In all, 63 lawmakers have lent their names to House Bill 92 – the largest number of sponsors for a redistricting reform measure ever in the state. The proposal would take the power of drawing congressional and legislative voting maps out of the hands of partisan lawmakers and give it to nonpartisan legislative staff, beginning with the next round of redistricting in 2021.
“Redistricting reform is an idea whose time has come,” said House Speaker Pro Tem Paul Stam, a Wake County Republican and one of the chief authors of the bill. “This is an insurance policy to protect each party from gerrymandering.”
Under North Carolina’s longstanding system, whichever party controls the legislature also controls redistricting. For decades, the result has been voting maps that heavily favor one party or the other and reduce competition at the ballot box.
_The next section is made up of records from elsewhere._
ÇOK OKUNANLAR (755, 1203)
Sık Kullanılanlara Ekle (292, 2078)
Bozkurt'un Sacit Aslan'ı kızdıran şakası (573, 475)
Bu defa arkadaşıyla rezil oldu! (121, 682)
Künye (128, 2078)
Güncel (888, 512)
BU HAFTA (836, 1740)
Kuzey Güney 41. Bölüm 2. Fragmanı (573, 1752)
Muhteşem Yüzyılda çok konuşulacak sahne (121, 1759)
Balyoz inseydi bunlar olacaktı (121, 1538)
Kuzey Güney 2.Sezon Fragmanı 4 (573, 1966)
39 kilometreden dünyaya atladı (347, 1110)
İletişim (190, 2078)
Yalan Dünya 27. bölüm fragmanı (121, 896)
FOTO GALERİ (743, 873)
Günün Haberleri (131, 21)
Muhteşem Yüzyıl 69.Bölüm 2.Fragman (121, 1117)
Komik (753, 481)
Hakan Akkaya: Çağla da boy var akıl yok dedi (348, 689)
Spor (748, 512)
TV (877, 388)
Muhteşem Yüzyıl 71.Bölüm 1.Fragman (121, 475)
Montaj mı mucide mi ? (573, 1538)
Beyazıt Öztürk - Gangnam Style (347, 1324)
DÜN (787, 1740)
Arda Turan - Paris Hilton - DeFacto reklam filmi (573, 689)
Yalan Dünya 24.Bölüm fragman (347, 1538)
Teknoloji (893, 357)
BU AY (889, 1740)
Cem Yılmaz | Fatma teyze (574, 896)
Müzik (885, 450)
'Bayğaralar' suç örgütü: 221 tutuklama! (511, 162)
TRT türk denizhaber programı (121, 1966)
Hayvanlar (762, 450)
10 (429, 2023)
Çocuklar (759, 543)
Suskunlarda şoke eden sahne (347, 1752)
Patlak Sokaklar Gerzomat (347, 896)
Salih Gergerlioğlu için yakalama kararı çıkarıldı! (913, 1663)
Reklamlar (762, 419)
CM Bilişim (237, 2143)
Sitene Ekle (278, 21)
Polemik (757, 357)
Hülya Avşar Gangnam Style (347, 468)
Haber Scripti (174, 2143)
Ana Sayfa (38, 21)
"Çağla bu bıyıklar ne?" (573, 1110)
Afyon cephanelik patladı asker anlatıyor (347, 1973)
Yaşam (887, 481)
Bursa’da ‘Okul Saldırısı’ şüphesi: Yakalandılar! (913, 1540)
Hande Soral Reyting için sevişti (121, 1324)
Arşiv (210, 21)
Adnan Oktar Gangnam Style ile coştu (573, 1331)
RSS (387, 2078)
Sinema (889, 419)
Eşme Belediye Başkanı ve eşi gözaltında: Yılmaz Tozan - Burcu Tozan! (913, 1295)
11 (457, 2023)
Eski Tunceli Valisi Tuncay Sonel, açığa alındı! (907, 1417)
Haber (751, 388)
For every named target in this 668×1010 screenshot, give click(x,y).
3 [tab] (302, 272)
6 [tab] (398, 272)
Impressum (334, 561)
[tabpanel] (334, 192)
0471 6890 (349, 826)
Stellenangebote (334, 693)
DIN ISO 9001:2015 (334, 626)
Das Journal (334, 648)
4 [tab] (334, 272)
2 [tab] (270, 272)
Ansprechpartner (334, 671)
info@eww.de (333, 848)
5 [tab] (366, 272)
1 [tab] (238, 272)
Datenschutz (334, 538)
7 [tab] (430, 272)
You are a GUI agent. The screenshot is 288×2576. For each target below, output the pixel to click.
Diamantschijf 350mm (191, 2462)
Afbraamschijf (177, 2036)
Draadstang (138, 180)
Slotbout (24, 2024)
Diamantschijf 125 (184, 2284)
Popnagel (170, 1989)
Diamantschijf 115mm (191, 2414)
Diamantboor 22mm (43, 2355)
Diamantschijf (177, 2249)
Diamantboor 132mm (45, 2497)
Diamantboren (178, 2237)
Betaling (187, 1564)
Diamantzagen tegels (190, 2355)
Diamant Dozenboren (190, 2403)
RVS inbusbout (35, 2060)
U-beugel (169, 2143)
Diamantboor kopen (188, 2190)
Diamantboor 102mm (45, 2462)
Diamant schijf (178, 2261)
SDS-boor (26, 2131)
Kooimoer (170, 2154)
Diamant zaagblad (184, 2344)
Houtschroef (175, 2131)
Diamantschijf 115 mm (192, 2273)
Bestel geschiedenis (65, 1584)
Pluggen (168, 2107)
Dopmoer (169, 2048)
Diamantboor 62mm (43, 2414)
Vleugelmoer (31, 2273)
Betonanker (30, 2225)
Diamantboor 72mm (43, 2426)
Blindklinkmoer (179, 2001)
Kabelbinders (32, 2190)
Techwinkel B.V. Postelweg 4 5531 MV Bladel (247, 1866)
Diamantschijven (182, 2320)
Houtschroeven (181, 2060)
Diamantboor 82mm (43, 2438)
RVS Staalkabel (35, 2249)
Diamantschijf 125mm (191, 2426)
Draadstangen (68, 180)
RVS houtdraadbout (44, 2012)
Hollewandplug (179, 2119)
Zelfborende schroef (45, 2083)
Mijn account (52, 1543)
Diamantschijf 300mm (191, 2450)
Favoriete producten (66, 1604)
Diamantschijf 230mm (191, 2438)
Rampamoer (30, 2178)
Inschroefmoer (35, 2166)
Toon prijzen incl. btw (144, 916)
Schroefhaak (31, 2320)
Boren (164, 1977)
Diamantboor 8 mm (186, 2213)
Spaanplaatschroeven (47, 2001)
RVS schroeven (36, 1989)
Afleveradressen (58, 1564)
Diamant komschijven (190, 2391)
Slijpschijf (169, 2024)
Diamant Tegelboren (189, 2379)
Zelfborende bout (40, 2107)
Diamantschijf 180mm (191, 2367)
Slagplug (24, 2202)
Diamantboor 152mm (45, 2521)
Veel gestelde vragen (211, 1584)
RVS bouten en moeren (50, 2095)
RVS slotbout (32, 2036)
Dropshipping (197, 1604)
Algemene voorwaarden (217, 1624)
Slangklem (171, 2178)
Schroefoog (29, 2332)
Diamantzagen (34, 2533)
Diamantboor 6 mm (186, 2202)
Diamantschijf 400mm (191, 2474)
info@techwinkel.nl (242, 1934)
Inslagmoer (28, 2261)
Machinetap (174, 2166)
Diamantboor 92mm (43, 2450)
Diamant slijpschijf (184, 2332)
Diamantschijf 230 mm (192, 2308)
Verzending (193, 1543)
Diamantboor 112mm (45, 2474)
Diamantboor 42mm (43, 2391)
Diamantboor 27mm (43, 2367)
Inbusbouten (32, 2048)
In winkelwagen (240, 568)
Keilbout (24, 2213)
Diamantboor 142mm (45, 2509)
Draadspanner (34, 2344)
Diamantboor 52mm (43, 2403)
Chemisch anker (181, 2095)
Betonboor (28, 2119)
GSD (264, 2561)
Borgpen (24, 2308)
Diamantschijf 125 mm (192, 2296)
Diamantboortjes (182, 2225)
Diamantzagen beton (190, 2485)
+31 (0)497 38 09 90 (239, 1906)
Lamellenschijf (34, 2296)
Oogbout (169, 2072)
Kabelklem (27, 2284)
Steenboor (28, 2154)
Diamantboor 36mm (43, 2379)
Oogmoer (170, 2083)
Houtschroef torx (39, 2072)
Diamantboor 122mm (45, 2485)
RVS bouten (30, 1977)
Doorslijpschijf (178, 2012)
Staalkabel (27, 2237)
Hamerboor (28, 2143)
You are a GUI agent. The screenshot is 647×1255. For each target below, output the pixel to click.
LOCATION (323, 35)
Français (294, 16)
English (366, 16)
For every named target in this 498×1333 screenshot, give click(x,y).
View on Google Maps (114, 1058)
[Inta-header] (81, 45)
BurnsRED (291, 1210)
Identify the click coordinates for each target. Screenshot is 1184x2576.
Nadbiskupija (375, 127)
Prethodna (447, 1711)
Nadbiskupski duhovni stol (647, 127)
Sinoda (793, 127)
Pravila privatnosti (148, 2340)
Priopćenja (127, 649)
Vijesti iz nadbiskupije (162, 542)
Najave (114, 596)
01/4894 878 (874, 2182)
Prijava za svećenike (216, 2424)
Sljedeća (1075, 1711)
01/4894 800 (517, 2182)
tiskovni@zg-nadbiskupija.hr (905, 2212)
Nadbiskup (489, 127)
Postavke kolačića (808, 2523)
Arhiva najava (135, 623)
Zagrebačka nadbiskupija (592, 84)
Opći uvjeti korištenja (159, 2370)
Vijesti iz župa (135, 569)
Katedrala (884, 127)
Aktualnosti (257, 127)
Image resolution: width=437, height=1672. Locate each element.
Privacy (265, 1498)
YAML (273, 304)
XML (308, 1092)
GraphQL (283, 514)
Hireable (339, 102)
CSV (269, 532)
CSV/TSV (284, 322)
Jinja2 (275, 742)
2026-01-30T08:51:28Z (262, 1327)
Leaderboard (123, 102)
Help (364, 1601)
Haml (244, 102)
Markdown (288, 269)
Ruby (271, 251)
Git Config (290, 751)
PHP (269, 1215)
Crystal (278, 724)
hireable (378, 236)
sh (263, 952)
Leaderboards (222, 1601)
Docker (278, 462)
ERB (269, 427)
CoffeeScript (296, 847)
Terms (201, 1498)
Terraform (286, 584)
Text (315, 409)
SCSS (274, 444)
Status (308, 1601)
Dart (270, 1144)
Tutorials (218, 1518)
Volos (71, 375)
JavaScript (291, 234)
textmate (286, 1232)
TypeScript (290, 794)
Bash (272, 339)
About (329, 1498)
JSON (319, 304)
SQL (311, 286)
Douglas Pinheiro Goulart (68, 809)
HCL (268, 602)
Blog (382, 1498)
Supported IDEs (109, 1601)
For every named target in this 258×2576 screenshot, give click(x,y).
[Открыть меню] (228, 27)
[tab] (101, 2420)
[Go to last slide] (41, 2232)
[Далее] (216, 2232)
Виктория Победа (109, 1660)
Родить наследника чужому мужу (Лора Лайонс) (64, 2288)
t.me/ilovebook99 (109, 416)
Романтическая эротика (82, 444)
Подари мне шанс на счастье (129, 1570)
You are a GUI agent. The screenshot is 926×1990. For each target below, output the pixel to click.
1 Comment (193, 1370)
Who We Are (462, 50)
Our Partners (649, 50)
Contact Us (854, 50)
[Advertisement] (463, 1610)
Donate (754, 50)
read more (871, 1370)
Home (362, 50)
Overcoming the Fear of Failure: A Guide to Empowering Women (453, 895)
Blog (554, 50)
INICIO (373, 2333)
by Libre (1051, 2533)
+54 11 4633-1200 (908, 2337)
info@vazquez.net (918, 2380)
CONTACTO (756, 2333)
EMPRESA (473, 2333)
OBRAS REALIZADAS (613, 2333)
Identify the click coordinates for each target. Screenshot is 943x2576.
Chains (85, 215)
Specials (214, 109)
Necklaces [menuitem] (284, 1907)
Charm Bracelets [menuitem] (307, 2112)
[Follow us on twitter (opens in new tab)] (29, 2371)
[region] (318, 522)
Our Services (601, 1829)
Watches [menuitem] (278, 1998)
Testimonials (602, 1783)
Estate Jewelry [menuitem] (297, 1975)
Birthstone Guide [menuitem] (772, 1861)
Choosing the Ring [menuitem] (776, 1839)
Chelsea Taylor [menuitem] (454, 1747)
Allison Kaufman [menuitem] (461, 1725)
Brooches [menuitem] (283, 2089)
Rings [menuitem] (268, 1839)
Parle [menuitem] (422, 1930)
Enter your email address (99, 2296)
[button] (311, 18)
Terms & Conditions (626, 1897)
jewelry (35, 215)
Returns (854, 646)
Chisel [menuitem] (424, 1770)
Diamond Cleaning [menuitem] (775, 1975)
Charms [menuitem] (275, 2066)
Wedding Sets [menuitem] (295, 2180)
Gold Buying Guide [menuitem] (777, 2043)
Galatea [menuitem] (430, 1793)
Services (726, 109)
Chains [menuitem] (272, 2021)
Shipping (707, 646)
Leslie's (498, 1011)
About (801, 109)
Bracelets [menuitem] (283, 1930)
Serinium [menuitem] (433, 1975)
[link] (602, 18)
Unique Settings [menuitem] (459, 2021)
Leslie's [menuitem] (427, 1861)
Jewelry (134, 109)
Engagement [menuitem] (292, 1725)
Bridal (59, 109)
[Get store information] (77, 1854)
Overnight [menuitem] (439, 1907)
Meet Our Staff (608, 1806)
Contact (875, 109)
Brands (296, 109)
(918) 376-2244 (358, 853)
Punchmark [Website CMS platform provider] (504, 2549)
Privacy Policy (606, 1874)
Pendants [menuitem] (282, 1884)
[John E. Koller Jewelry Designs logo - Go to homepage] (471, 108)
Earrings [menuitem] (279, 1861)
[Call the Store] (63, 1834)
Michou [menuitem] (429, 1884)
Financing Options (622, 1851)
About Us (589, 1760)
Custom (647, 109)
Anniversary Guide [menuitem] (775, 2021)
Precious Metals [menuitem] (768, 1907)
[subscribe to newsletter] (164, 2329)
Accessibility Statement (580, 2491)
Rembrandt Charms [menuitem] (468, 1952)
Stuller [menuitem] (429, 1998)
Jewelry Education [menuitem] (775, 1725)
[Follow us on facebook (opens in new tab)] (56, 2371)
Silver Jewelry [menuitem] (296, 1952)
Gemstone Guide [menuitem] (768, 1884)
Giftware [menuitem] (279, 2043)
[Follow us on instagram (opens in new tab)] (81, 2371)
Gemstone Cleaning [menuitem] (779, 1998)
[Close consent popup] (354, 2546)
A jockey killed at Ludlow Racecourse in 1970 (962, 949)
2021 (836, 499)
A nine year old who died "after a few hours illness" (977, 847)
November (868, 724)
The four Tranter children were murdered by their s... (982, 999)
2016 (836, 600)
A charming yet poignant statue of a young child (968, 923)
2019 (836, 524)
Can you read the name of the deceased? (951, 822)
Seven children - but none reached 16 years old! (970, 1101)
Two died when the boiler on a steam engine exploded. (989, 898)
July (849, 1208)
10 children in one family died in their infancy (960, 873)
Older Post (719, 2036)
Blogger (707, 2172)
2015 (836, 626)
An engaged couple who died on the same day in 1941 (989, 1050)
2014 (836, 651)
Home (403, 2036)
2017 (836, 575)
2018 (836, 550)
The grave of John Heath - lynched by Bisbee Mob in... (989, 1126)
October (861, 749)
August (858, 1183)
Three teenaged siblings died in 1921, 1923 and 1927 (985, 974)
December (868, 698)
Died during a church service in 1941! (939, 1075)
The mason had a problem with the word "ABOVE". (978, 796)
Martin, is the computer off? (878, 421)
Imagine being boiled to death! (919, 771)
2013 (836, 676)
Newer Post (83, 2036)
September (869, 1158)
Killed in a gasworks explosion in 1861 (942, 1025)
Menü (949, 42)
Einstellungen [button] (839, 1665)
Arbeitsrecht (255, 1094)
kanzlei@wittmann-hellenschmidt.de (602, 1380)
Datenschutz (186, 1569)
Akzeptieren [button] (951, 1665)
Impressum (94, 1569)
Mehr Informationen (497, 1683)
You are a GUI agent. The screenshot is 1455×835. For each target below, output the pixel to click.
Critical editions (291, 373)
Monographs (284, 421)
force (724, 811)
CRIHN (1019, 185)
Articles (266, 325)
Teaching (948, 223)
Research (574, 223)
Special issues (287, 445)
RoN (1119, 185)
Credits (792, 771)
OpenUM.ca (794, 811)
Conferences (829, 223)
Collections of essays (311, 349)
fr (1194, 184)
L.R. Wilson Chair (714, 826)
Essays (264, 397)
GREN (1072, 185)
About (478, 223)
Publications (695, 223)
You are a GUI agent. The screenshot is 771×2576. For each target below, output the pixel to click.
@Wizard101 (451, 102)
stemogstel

Since 1992, an average of 43 percent of legislative races have had only one candidate on the ballot. And just 8 percent of last year’s legislative races were truly competitive, being decided by 5 percentage points or less.
“Gerrymandering undermines voter confidence in our election system,” Democratic Minority Leader Larry Hall of Durham said. “I am proud to be working with this bipartisan coalition to ensure citizens have a real voice in their government.”
Sponsors of the legislation include not only longtime lawmakers like Stam — who first filed a redistricting reform bill 26 years ago — but also five freshman Republican legislators.
“At a time when there is so much polarization in politics, it’s powerful to see Republicans and Democrats from across our state working together to end gerrymandering in North Carolina,” said Bob Phillips, executive director of Common Cause North Carolina. “This bill is a great step forward in protecting the right of citizens to choose their representatives.”
A 2013 poll commissioned by the nonpartisan NC Center for Voter Education found 70 percent of North Carolina voters in favor of creating an impartial redistricting process, including 73 percent of Republicans, 69 percent of Democrats and 69 percent of independents.